Defending Julian Assange is the need of the hour

His indictment poses a threat to all journalists

April 15, 2019 12:15 am | Updated 08:32 am IST

Last week, the British police entered the Ecuadorian embassy in London and arrested WikiLeaks founder Julian Assange after Ecuador withdrew his asylum. While some are arguing for his release, others are defending his arrest. Still others are asking, is Mr. Assange a journalist and WikiLeaks a news organisation?

Whistleblower and former Central Intelligence Agency contractor Edward Snowden said that the charges pressed by the U.S. against Mr. Assange are incredibly weak. He tweeted that the arrest is “a dark moment for press freedom”. One of the leading thinkers of the world, Noam Chomsky, said “the Assange arrest is scandalous in several respects”. He argued that WikiLeaks was “producing things that people ought to know about those in power”. In an interview to Amy Goodman of Democracy Now!, Mr. Chomsky said: “People in power don’t like that, so therefore we have to silence it. OK? This is the kind of thing, the kind of scandal, that takes place, unfortunately, over and over.”

Many questions

Why should Indians worry about the arrest of an activist by the Western powers? Isn’t the general election a bigger media issue than the arrest of a person who irresponsibly leaked unredacted documents in the public sphere? And are the sexual assault charges against Mr. Assange less significant than the issues that link nation states with the Official Secrets Act? Jess Phillips, a Labour MP, argued that Mr. Assange’s case made it clear that women’s rights are still secondary to political games. She wrote in The Guardian : “The truth, if you wish to see it in the case of Assange, is that the first and most pressing case he should answer is the one where he has delayed and therefore denied possible justice to two Swedish women. The U.K. government should support his extradition to Sweden before they even begin to consider any pressure from the U.S.”

It is important to remember that former U.S. Army intelligence analyst Chelsea Manning was jailed in March for refusing to testify to a grand jury investigating WikiLeaks. Ms. Manning said she refused to testify because she objects to the secrecy of the grand jury process, and already revealed everything she knows at her court martial. I think there are valuable lessons to pick up from her stand. The larger question here is what the role of WikiLeaks has been in the last decade and a half. The answer is that it opened up the space for holding people in power accountable.
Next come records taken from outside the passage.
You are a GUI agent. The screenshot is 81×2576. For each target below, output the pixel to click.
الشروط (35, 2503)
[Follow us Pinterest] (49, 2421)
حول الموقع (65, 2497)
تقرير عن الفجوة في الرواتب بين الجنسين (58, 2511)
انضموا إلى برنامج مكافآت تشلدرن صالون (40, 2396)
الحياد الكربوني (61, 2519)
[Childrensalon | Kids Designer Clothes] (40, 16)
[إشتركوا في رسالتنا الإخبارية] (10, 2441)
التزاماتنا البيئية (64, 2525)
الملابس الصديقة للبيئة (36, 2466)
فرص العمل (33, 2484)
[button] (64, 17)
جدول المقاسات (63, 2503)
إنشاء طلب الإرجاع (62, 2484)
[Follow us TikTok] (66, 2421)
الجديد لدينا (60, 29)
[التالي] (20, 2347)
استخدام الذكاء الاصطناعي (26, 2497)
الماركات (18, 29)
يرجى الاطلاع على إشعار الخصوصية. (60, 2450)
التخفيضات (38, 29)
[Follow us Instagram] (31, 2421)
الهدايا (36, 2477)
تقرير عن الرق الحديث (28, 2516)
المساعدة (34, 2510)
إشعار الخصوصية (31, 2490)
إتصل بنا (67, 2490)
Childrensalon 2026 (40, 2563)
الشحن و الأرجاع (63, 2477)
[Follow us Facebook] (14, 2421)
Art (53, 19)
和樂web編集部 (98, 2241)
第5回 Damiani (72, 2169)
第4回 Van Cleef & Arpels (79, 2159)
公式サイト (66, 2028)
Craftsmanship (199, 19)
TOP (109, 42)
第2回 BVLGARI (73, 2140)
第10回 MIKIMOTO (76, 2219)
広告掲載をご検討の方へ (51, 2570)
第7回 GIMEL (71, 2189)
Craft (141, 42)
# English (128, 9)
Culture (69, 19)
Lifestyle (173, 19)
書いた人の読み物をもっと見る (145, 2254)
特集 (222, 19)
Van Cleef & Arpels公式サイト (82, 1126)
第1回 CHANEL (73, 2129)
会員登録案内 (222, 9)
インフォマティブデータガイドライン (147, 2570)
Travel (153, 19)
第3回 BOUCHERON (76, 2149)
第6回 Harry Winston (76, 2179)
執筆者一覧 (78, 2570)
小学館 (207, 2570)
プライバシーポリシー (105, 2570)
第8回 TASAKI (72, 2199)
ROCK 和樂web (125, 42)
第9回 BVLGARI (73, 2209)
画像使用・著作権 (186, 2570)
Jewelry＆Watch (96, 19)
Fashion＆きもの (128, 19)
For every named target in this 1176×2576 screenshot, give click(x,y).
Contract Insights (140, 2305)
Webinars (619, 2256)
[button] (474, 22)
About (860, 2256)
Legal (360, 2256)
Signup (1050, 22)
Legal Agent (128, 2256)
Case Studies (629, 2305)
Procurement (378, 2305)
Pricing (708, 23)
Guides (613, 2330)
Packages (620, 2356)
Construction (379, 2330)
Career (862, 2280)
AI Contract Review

As an editorial in The Observer points out, WikiLeaks has “been invaluable in allowing whistleblowers to safely publish documents that the authorities would rather have kept hushed up, from the truth about the commodity trader Trafigura’s devastating dumping of chemical waste in Ivory Coast to videos of U.S. helicopter attacks on Iraqi civilians. It is, or certainly was in its early days, an important tool in cutting down to size those in power who would abuse their power.”

Pertinent to India

In the case of India, this newspaper was part of the series of stories that were mined from the information generated by WikiLeaks in 2011. The Hindu became the first Indian newspaper to offer readers a broad spectrum of articles and reports based on a first selection from 5,100 India cables, aggregating six million words, made available to it by WikiLeaks. In an interview with Mr. Assange, then Editor-in-Chief of The Hindu , N. Ram, posed the following question, which revealed the political environment in India: “The cables we have worked on so far expose the venal and sordid underbelly of India, which is corrupt, non-transparent, and vulnerable to manipulation by the big powers, in particular the United States. But first on the issue of corruption: you have cash-for-votes as ‘a way of political life’ in South Indian elections, you have cash-for-votes in a parliamentary confidence vote in 2008, you have sops and cash for chemicals — the manoeuvres of Dow Chemical Company, heir to Union Carbide’s Bhopal liabilities, to get its plants cleared. And you have the contradictory and, in fact, to some extent corrupt responses from powerful politicians on this issue too. What does this say about corruption?”

It is in this context that we have to understand that the U.S.’s indictment of Mr. Assange poses a threat to all journalists and potentially undermines press freedom.